(Items from a data source)
----------
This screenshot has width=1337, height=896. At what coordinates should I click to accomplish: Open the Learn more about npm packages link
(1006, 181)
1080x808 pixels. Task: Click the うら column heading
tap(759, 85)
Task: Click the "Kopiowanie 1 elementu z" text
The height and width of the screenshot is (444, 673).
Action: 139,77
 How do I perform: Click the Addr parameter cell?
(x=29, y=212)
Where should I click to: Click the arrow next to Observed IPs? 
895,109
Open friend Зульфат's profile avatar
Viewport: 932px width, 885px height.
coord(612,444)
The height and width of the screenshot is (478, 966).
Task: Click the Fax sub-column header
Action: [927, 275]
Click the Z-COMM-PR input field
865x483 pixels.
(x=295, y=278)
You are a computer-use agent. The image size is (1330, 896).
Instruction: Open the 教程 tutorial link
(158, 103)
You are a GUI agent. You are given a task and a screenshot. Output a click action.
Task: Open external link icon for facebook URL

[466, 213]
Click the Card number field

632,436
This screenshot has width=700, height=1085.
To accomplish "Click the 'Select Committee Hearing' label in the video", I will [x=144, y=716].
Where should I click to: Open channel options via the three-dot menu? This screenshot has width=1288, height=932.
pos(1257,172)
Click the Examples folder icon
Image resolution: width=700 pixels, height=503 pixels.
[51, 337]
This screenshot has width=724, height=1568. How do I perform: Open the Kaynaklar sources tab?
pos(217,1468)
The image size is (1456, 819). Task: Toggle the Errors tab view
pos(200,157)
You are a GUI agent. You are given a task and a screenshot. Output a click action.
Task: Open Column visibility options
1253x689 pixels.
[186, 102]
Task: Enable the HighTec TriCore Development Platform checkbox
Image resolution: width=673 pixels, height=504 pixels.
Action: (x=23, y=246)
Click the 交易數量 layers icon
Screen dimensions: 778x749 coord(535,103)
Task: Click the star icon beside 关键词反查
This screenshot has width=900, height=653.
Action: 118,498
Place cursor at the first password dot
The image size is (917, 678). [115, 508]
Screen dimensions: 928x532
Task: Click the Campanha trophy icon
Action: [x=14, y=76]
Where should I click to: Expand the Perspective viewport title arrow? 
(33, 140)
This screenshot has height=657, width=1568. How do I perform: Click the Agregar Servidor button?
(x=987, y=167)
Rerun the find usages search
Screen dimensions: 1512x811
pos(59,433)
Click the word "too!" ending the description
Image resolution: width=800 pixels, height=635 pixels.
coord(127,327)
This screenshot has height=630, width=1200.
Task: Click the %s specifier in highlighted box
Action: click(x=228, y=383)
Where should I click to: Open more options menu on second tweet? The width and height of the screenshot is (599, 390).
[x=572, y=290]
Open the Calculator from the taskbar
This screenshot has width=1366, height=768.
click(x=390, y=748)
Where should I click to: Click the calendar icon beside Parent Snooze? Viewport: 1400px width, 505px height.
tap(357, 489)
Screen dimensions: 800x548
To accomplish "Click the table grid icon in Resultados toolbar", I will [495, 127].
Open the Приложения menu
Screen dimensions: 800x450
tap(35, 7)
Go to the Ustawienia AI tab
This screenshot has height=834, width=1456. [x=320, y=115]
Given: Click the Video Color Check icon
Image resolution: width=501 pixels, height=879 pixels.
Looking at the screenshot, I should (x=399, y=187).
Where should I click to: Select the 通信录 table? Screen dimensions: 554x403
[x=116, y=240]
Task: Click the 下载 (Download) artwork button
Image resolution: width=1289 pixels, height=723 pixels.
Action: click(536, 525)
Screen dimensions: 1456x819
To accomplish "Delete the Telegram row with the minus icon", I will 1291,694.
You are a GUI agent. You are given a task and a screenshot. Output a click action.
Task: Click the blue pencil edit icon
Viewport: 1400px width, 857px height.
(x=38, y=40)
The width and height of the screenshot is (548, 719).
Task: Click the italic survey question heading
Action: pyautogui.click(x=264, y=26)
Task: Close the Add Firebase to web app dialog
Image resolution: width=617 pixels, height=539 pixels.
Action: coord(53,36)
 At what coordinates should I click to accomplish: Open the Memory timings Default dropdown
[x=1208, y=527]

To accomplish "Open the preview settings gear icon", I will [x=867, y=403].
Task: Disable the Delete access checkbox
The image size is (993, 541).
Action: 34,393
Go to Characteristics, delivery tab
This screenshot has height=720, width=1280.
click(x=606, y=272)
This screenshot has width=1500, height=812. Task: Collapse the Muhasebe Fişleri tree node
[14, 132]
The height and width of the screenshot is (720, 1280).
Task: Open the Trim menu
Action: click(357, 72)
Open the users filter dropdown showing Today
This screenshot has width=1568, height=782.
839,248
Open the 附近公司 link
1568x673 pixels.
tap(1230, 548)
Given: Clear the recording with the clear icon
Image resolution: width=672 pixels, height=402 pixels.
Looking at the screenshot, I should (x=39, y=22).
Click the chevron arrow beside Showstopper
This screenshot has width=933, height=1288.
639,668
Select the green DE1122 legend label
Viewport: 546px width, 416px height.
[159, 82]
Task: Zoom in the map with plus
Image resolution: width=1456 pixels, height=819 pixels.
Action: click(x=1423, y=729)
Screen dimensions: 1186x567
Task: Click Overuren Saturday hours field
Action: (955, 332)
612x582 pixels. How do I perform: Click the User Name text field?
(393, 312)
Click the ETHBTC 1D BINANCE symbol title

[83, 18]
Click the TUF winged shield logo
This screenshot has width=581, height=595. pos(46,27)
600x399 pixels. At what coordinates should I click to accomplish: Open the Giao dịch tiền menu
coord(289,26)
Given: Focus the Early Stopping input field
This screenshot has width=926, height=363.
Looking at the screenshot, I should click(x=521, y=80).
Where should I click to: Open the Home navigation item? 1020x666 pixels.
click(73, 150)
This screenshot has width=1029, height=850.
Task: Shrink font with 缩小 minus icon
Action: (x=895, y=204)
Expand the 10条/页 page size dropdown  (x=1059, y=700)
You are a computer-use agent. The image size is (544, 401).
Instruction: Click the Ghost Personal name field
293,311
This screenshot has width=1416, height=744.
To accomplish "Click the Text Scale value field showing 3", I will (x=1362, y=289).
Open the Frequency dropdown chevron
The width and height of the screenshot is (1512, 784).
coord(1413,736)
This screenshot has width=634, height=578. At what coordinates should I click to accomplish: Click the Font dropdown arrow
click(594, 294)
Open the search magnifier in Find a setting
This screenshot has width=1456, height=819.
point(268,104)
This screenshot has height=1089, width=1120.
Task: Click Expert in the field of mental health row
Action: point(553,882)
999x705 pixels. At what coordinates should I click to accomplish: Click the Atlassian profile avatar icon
----------
● **TASK DIRECTIONS**: Every line in the records has to be written out again exactly.

● **RESULT FOR THIS EXERCISE**:
This screenshot has width=1337, height=896. At what coordinates should I click to accomplish: Open the Learn more about npm packages link
(1006, 181)
1080x808 pixels. Task: Click the うら column heading
tap(759, 85)
Task: Click the "Kopiowanie 1 elementu z" text
The height and width of the screenshot is (444, 673).
Action: 139,77
 How do I perform: Click the Addr parameter cell?
(x=29, y=212)
Where should I click to: Click the arrow next to Observed IPs? 
895,109
Open friend Зульфат's profile avatar
Viewport: 932px width, 885px height.
coord(612,444)
The height and width of the screenshot is (478, 966).
Task: Click the Fax sub-column header
Action: [927, 275]
Click the Z-COMM-PR input field
865x483 pixels.
(x=295, y=278)
You are a computer-use agent. The image size is (1330, 896).
Instruction: Open the 教程 tutorial link
(158, 103)
You are a GUI agent. You are given a task and a screenshot. Output a click action.
Task: Open external link icon for facebook URL

[466, 213]
Click the Card number field

632,436
This screenshot has width=700, height=1085.
To accomplish "Click the 'Select Committee Hearing' label in the video", I will [x=144, y=716].
Where should I click to: Open channel options via the three-dot menu? This screenshot has width=1288, height=932.
pos(1257,172)
Click the Examples folder icon
Image resolution: width=700 pixels, height=503 pixels.
[51, 337]
This screenshot has width=724, height=1568. How do I perform: Open the Kaynaklar sources tab?
pos(217,1468)
The image size is (1456, 819). Task: Toggle the Errors tab view
pos(200,157)
You are a GUI agent. You are given a task and a screenshot. Output a click action.
Task: Open Column visibility options
1253x689 pixels.
[186, 102]
Task: Enable the HighTec TriCore Development Platform checkbox
Image resolution: width=673 pixels, height=504 pixels.
Action: (x=23, y=246)
Click the 交易數量 layers icon
Screen dimensions: 778x749 coord(535,103)
Task: Click the star icon beside 关键词反查
This screenshot has width=900, height=653.
Action: 118,498
Place cursor at the first password dot
The image size is (917, 678). [115, 508]
Screen dimensions: 928x532
Task: Click the Campanha trophy icon
Action: [x=14, y=76]
Where should I click to: Expand the Perspective viewport title arrow? 
(33, 140)
This screenshot has height=657, width=1568. How do I perform: Click the Agregar Servidor button?
(x=987, y=167)
Rerun the find usages search
Screen dimensions: 1512x811
pos(59,433)
Click the word "too!" ending the description
Image resolution: width=800 pixels, height=635 pixels.
coord(127,327)
This screenshot has height=630, width=1200.
Task: Click the %s specifier in highlighted box
Action: click(x=228, y=383)
Where should I click to: Open more options menu on second tweet? The width and height of the screenshot is (599, 390).
[x=572, y=290]
Open the Calculator from the taskbar
This screenshot has width=1366, height=768.
click(x=390, y=748)
Where should I click to: Click the calendar icon beside Parent Snooze? Viewport: 1400px width, 505px height.
tap(357, 489)
Screen dimensions: 800x548
To accomplish "Click the table grid icon in Resultados toolbar", I will [495, 127].
Open the Приложения menu
Screen dimensions: 800x450
tap(35, 7)
Go to the Ustawienia AI tab
This screenshot has height=834, width=1456. [x=320, y=115]
Given: Click the Video Color Check icon
Image resolution: width=501 pixels, height=879 pixels.
Looking at the screenshot, I should (x=399, y=187).
Where should I click to: Select the 通信录 table? Screen dimensions: 554x403
[x=116, y=240]
Task: Click the 下载 (Download) artwork button
Image resolution: width=1289 pixels, height=723 pixels.
Action: click(536, 525)
Screen dimensions: 1456x819
To accomplish "Delete the Telegram row with the minus icon", I will 1291,694.
You are a GUI agent. You are given a task and a screenshot. Output a click action.
Task: Click the blue pencil edit icon
Viewport: 1400px width, 857px height.
(x=38, y=40)
The width and height of the screenshot is (548, 719).
Task: Click the italic survey question heading
Action: pyautogui.click(x=264, y=26)
Task: Close the Add Firebase to web app dialog
Image resolution: width=617 pixels, height=539 pixels.
Action: coord(53,36)
 At what coordinates should I click to accomplish: Open the Memory timings Default dropdown
[x=1208, y=527]

To accomplish "Open the preview settings gear icon", I will [x=867, y=403].
Task: Disable the Delete access checkbox
The image size is (993, 541).
Action: 34,393
Go to Characteristics, delivery tab
This screenshot has height=720, width=1280.
click(x=606, y=272)
This screenshot has width=1500, height=812. Task: Collapse the Muhasebe Fişleri tree node
[14, 132]
The height and width of the screenshot is (720, 1280).
Task: Open the Trim menu
Action: click(357, 72)
Open the users filter dropdown showing Today
This screenshot has width=1568, height=782.
839,248
Open the 附近公司 link
1568x673 pixels.
tap(1230, 548)
Given: Clear the recording with the clear icon
Image resolution: width=672 pixels, height=402 pixels.
Looking at the screenshot, I should (x=39, y=22).
Click the chevron arrow beside Showstopper
This screenshot has width=933, height=1288.
639,668
Select the green DE1122 legend label
Viewport: 546px width, 416px height.
[159, 82]
Task: Zoom in the map with plus
Image resolution: width=1456 pixels, height=819 pixels.
Action: click(x=1423, y=729)
Screen dimensions: 1186x567
Task: Click Overuren Saturday hours field
Action: (955, 332)
612x582 pixels. How do I perform: Click the User Name text field?
(393, 312)
Click the ETHBTC 1D BINANCE symbol title

[83, 18]
Click the TUF winged shield logo
This screenshot has width=581, height=595. pos(46,27)
600x399 pixels. At what coordinates should I click to accomplish: Open the Giao dịch tiền menu
coord(289,26)
Given: Focus the Early Stopping input field
This screenshot has width=926, height=363.
Looking at the screenshot, I should click(x=521, y=80).
Where should I click to: Open the Home navigation item? 1020x666 pixels.
click(73, 150)
This screenshot has width=1029, height=850.
Task: Shrink font with 缩小 minus icon
Action: (x=895, y=204)
Expand the 10条/页 page size dropdown  (x=1059, y=700)
You are a computer-use agent. The image size is (544, 401).
Instruction: Click the Ghost Personal name field
293,311
This screenshot has width=1416, height=744.
To accomplish "Click the Text Scale value field showing 3", I will (x=1362, y=289).
Open the Frequency dropdown chevron
The width and height of the screenshot is (1512, 784).
coord(1413,736)
This screenshot has width=634, height=578. At what coordinates should I click to accomplish: Click the Font dropdown arrow
click(594, 294)
Open the search magnifier in Find a setting
This screenshot has width=1456, height=819.
point(268,104)
This screenshot has height=1089, width=1120.
Task: Click Expert in the field of mental health row
Action: point(553,882)
999x705 pixels. At what coordinates should I click to accomplish: Click the Atlassian profile avatar icon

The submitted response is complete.